My theory is that since the overwrite had to be done, the background and foreground had to share the data, and to do that the data had to be written to disk so the threads could know about each other's datasets. Or perhaps this is forced by the requirement to share layers between ArcMap and the background GP process (which keeps idling ready to do more stuff after it is launched the first time).

Also Joshua is may be onto something here:

it is possible to create the same table over and over because each call using in_memory isn't actually referencing the same place, well, the same object.

This may explain the app instability when using in_memory if you don't explicitly delete what you create there, like you do when you run a model tool that uses in_memory for intermediate datasets (or very careful Python scripting with try/except/finally to make sure all temp layers and files are deleted).

Pro is a fully multi-threaded application, which makes the issue of in_memory as current workspace even more problematic as you can't easily share memory data among the many threads that make up the application. (Dan thanks for the link to the useful KB article.) Within a script process (which is all in one thread) you're probably okay, but the workspace environment may be shared among the many threads so you are asking for trouble.

In ArcMap they can handle it because there are only two processes to work with -- but with Pro it's a bridge too far when working with the multi-threaded app.... in a way, in Pro, everything is run in the background. (Sort of, as technically Pro is multi threads not separate processes.) According to the KB article Dan linked it looks like the developers are simply not supporting in_memory at the Pro command line or when running tools interactively:

The in memory workspace option is available for models and scripts in which it is used as intermediate storage for tools chained in sequence. When running tools individually in the Geoprocessing pane or from a Python window, the project default geodatabase is substituted for the in_memory workspace.
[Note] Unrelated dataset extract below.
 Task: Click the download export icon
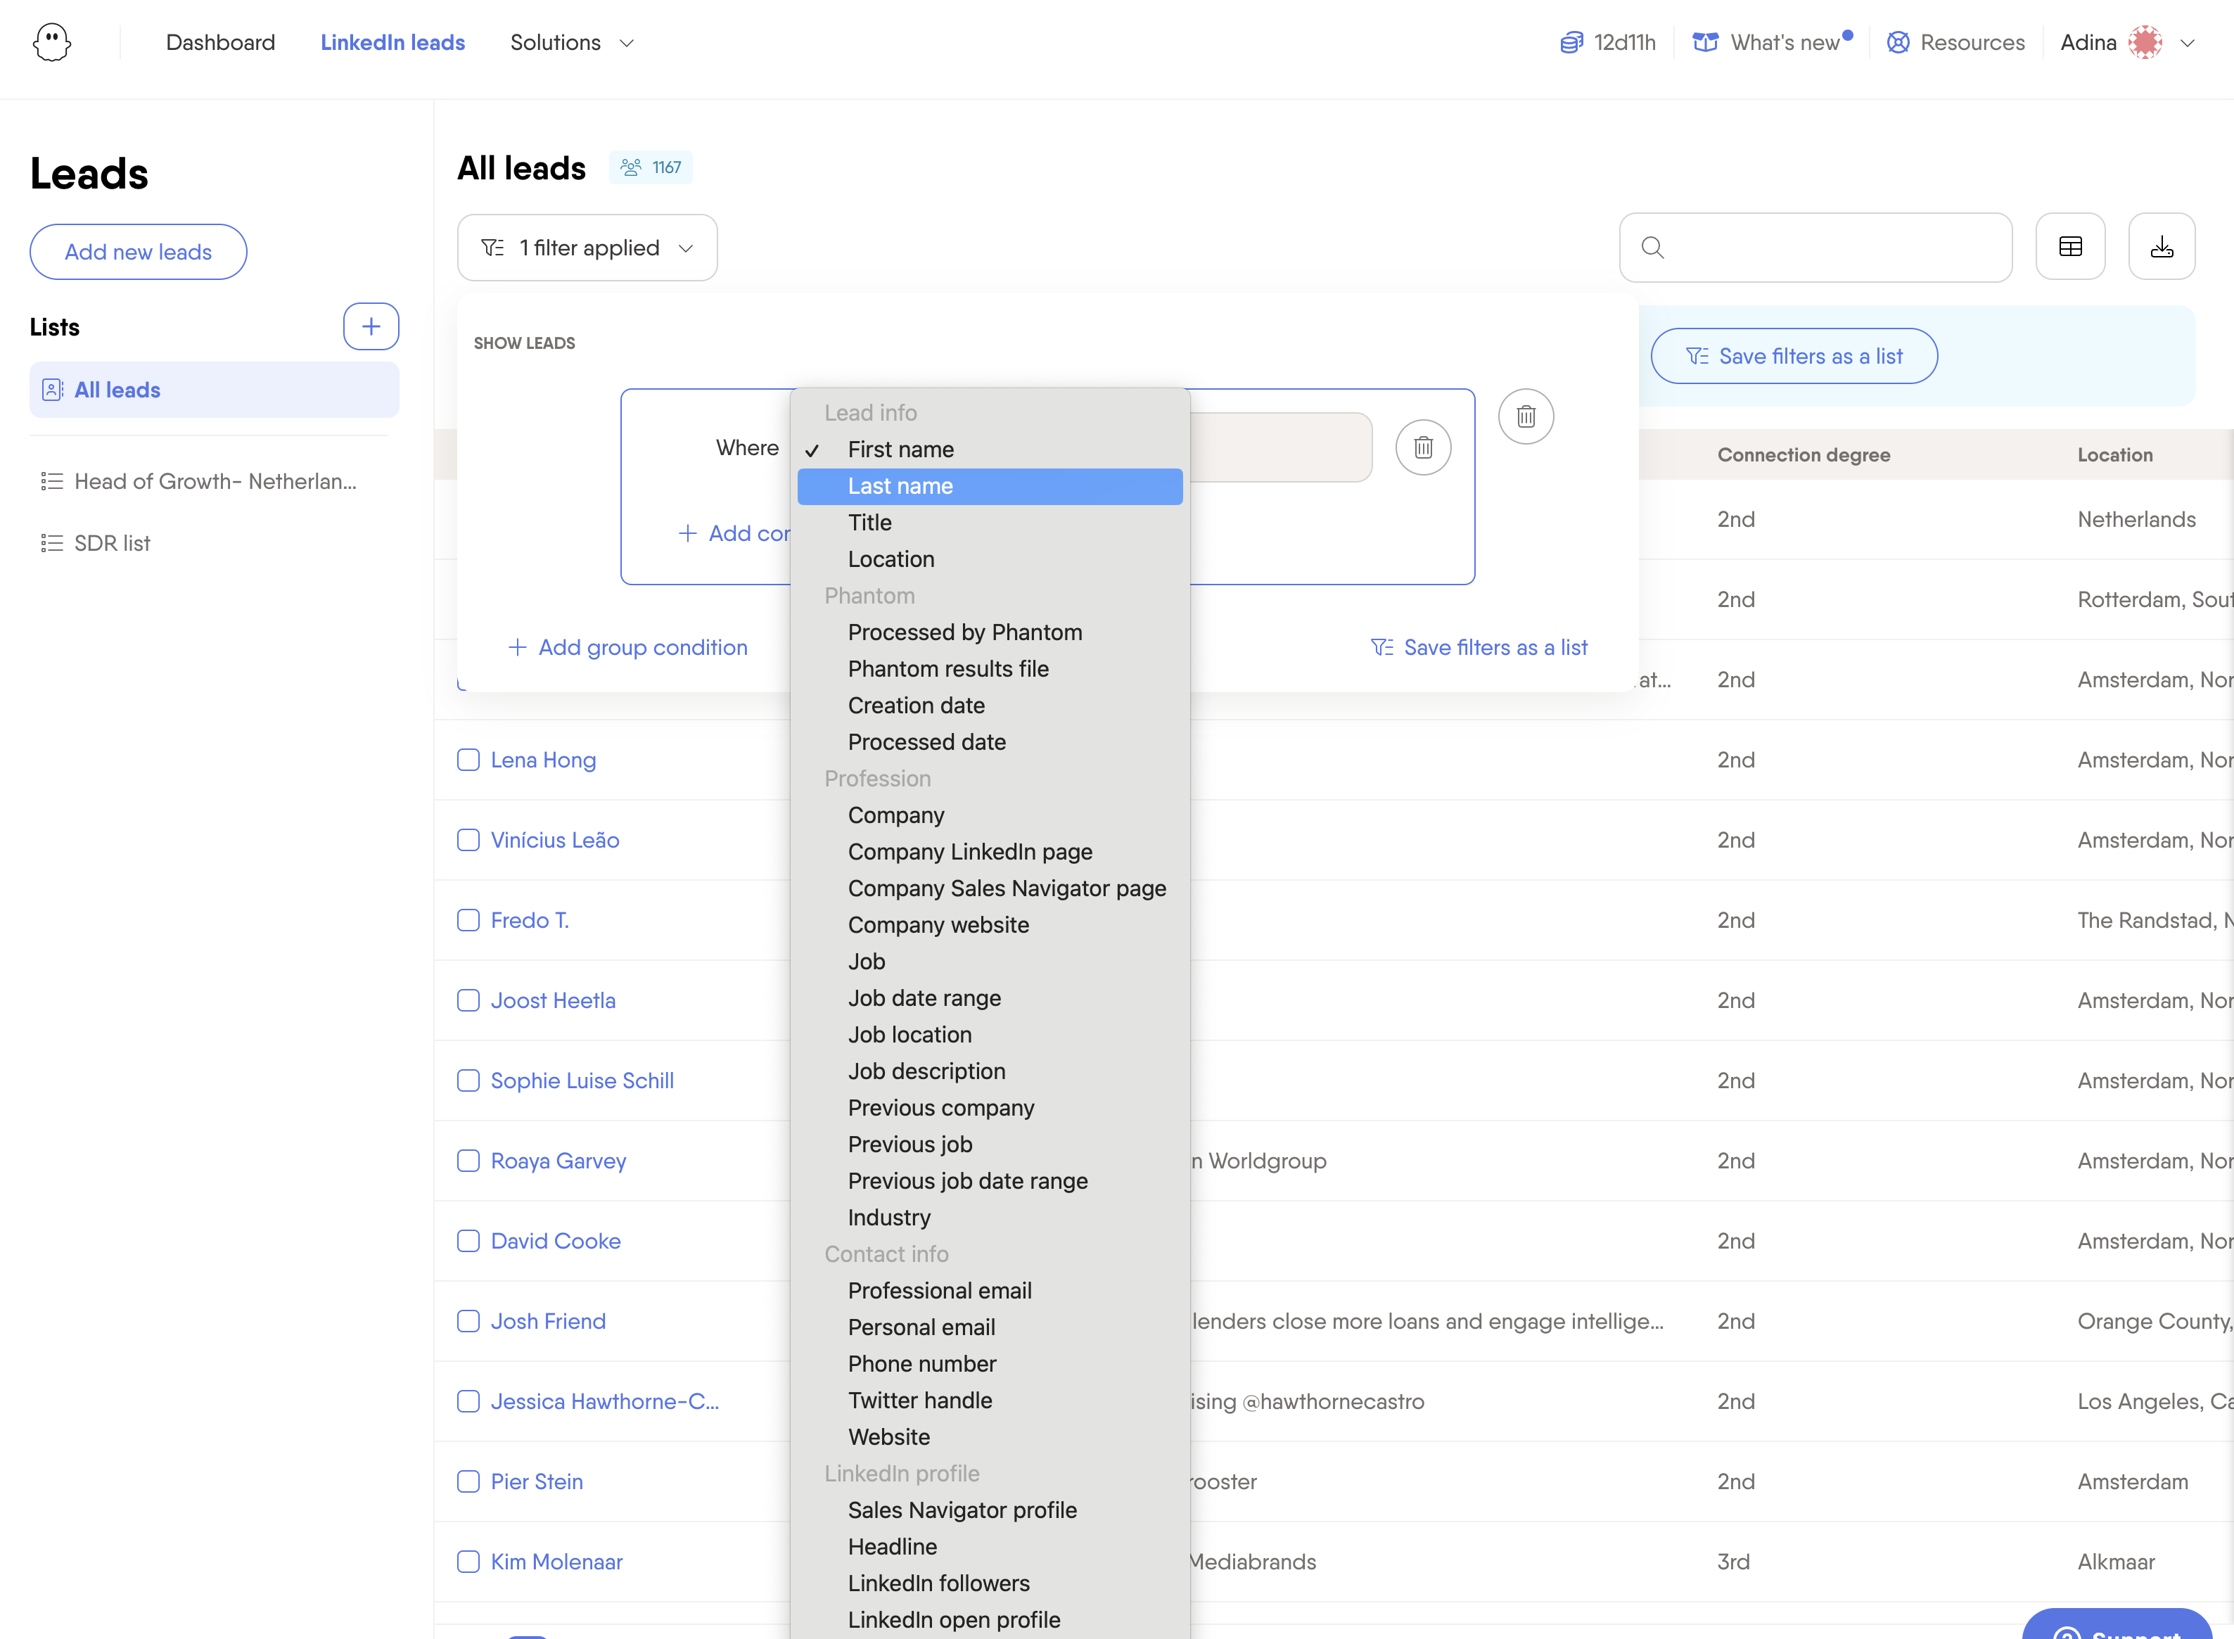pos(2162,247)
This is probably just as well -- the in_memory workspace is treated lightly at your peril. If you put too much data there, or neglect to clean up, your process can run out of space and crash the entire show. No one likes to see the app window suddenly vanish. Within a script or model, you can be more careful to always clean up after yourself than running stuff interactively.

DarrenWiens2
MVP Honored Contributor

I might be missing the fine details, but it seems to me you can use in_memory as the workspace environment in ArcMap (although you bring up valid reasons why not to do so):

>>> arcpy.env.workspace = 'in_memory'
>>> arcpy.CopyFeatures_management("Flood200yr_0cm",'copy')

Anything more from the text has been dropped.